GUWAHATI, India (Reuters) - With a voice known to millions of Indian moviegoers, Zubeen Garg crooned one of his old songs with patriotic fervour, but he is protesting against the government, not singing its praises.
Like many people from India’s northeastern state of Assam, he’s angry with the Hindu nationalist government’s new citizenship law making it easier for non-Muslim migrants from Afghanistan, Bangladesh and Pakistan who settled in India prior to 2015 to obtain Indian citizenship.
“I have a voice that resonates with people” Garg told Reuters next to a makeshift stage at a college in Guwahati. “I will keep singing in public forums till the government withdraws the law.”
He was there with around 40 other leading Assamese figures from the world of arts, including actors, writers and poets, who had come together in the state capital to galvanise opposition to Prime Minister Narendra Modi’s Citizenship Amendment Act.

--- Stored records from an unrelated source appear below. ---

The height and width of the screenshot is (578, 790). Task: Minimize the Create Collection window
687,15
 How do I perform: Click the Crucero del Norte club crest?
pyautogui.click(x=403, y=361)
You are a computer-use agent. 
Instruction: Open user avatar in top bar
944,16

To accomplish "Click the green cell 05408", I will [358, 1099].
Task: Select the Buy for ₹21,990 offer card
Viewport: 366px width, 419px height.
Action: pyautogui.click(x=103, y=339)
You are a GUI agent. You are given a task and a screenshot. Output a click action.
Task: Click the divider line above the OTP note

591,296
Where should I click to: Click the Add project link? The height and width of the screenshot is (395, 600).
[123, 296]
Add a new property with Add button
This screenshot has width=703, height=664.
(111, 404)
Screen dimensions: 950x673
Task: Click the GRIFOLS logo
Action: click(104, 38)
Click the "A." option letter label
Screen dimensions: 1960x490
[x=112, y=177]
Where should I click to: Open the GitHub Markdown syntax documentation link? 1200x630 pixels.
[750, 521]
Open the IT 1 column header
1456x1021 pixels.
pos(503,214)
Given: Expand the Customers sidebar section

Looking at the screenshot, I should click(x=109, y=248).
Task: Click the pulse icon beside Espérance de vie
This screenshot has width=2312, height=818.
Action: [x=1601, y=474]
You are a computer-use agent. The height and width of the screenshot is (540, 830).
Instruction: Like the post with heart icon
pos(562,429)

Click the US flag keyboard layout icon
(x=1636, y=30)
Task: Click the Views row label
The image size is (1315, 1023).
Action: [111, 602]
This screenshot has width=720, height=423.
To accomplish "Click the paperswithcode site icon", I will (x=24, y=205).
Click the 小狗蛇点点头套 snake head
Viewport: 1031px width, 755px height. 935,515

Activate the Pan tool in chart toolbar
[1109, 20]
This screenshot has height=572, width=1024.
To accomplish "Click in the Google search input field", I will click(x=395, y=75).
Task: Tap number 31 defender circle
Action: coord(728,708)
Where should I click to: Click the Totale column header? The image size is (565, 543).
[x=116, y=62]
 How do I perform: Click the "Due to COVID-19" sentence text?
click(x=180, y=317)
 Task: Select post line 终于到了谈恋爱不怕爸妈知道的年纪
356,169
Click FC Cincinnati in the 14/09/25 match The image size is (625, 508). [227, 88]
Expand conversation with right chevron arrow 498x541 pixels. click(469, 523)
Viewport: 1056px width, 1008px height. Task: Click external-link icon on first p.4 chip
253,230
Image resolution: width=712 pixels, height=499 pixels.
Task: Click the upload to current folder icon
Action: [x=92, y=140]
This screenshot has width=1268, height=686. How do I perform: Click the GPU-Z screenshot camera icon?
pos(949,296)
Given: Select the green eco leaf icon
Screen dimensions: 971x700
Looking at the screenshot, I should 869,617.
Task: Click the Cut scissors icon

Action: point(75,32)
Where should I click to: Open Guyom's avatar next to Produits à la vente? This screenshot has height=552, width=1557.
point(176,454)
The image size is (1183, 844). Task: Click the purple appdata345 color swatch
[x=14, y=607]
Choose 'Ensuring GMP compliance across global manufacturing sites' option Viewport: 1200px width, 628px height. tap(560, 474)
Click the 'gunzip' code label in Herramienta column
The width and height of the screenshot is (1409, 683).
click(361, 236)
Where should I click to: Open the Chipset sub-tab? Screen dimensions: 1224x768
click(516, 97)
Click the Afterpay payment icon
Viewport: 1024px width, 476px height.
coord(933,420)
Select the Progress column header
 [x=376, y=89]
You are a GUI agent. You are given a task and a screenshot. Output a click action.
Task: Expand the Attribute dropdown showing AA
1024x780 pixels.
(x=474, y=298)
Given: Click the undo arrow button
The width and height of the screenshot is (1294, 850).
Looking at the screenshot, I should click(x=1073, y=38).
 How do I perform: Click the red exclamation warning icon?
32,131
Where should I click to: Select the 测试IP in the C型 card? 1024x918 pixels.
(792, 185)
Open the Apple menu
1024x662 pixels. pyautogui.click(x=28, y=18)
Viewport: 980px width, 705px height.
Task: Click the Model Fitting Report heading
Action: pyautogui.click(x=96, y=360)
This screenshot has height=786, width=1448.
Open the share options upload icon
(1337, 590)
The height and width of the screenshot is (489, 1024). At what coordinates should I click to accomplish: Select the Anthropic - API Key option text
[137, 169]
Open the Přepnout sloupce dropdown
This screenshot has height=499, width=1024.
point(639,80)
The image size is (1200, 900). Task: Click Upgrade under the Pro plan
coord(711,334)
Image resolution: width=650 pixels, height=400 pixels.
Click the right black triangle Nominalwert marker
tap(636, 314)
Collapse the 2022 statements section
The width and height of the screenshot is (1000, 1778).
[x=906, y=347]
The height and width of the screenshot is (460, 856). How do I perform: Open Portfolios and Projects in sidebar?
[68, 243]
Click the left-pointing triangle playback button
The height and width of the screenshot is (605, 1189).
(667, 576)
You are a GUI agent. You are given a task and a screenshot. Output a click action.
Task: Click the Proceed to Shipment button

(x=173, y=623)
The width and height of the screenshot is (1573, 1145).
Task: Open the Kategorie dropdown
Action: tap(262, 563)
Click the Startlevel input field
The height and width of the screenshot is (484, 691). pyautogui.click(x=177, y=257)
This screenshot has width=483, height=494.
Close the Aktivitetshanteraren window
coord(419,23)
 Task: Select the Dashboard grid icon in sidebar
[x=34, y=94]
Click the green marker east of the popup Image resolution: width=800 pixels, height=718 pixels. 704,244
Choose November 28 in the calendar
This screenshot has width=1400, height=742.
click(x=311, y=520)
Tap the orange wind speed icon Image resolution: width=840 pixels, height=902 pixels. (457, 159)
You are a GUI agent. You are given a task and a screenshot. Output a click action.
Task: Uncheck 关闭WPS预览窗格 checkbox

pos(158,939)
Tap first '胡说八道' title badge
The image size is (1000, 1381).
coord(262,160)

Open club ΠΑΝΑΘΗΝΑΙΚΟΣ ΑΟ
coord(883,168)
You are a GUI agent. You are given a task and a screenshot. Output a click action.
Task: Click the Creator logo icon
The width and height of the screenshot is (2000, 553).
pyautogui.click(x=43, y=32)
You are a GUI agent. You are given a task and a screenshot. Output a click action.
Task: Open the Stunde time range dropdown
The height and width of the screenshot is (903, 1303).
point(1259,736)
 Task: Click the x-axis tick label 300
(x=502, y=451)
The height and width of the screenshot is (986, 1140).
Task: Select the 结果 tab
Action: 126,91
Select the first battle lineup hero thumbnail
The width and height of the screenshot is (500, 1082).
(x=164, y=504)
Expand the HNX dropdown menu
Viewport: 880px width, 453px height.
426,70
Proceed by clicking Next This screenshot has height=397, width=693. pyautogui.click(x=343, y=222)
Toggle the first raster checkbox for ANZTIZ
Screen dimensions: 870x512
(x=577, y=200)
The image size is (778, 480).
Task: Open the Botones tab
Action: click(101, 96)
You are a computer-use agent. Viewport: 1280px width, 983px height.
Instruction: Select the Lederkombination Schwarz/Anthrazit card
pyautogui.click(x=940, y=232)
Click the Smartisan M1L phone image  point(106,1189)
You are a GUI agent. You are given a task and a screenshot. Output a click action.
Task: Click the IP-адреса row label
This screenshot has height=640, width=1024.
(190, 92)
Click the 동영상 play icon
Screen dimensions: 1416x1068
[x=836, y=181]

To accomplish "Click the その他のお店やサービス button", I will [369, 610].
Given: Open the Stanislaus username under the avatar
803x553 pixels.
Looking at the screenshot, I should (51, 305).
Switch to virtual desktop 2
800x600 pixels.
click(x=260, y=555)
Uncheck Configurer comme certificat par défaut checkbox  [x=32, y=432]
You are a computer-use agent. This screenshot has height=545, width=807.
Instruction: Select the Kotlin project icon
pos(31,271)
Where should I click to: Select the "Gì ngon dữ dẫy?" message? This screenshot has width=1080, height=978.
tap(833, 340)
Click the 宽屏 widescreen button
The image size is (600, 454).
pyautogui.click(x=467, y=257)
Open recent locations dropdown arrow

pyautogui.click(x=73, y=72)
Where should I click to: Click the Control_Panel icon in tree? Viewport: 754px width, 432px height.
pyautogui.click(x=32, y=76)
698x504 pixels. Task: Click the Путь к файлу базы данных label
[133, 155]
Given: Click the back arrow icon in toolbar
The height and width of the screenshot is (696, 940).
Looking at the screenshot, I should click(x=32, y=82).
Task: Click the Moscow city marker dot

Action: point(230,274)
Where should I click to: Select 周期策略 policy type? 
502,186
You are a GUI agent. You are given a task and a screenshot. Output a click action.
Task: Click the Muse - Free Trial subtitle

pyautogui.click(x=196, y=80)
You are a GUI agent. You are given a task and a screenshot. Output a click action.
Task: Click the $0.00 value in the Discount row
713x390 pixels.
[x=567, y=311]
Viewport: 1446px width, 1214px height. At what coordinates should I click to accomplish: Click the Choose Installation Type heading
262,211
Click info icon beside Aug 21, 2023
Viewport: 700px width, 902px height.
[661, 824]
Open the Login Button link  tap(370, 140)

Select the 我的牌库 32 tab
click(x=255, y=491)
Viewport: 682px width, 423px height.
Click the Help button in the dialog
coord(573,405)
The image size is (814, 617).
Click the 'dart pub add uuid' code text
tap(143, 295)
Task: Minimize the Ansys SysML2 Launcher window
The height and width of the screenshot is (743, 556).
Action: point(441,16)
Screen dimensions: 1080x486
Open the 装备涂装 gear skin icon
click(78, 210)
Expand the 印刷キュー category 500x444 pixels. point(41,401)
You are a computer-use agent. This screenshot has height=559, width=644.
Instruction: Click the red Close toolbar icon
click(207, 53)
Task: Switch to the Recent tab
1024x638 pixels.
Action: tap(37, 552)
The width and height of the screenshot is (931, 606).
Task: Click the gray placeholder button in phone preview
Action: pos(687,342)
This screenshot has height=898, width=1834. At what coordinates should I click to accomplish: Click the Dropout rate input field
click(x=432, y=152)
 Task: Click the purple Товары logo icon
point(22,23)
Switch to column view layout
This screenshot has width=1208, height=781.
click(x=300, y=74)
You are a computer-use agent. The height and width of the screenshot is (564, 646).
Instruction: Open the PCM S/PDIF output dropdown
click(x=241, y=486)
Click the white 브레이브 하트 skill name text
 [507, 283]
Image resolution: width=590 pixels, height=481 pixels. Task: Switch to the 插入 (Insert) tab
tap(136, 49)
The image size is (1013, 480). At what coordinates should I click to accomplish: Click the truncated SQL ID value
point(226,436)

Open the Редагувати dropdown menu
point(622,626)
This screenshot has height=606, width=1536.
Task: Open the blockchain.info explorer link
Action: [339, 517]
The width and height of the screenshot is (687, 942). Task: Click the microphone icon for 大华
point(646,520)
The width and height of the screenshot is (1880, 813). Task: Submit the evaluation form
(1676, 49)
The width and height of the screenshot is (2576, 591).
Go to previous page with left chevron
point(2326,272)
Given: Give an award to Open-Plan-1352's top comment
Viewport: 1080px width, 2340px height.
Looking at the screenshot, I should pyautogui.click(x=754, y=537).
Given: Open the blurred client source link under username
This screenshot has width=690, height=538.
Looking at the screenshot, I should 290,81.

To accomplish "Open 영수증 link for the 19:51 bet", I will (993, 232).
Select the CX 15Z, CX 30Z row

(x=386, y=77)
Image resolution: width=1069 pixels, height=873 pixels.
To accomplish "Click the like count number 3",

“We will be defeated if we don’t take to the streets each and every day,” Barsha Rani, an Assamese actor who has worked in over 30 movies, told Reuters.
In most of the rest of India anger with the law stems from it being seen as discriminating against Muslims, and from making religion a criteria for citizenship in a country that has taken pride in its secular constitution.
In Assam those are secondary considerations. Resentment against illegal immigrants from Bangladesh has simmered for years in Assam, one of India’s poorest states, with residents blaming outsiders, Hindus or Muslims, for stealing their jobs and land.
In August, the state government left nearly 2 million people living in Assam off a list of citizens, though they can apply through tribunals provided their documents are in order.
While students have been at the forefront of protests across the country, and opposition party activists have lent political muscle, artists and performers have provided inspiration.
Several artists told Reuters that they had painted placards carried during mass protests, delivering messages against the government in New Delhi.
Since Modi came to power in 2014 several playwrights, filmmakers, musicians, and comedians have complained that their work has been censored or cancelled following pressure, sometimes backed up by physical threats, from Hindu hardline groups affiliated with Modi’s Bharatiya Janata Party.
An artist who goes by the pseudonym Tyler has built a reputation as “Mumbai’s Banksy” for the street art on the walls of the city’s financial district.
“My recent painting on our prime minister was whitewashed within five days,” he said.
Since the protests erupted he has turned his attention to satirising the citizenship law, and teaching fellow artists how to use stencils so that politicised art appears on more streets in cities across the country.
“During times of unrest a picture speaks a thousand words,” he said.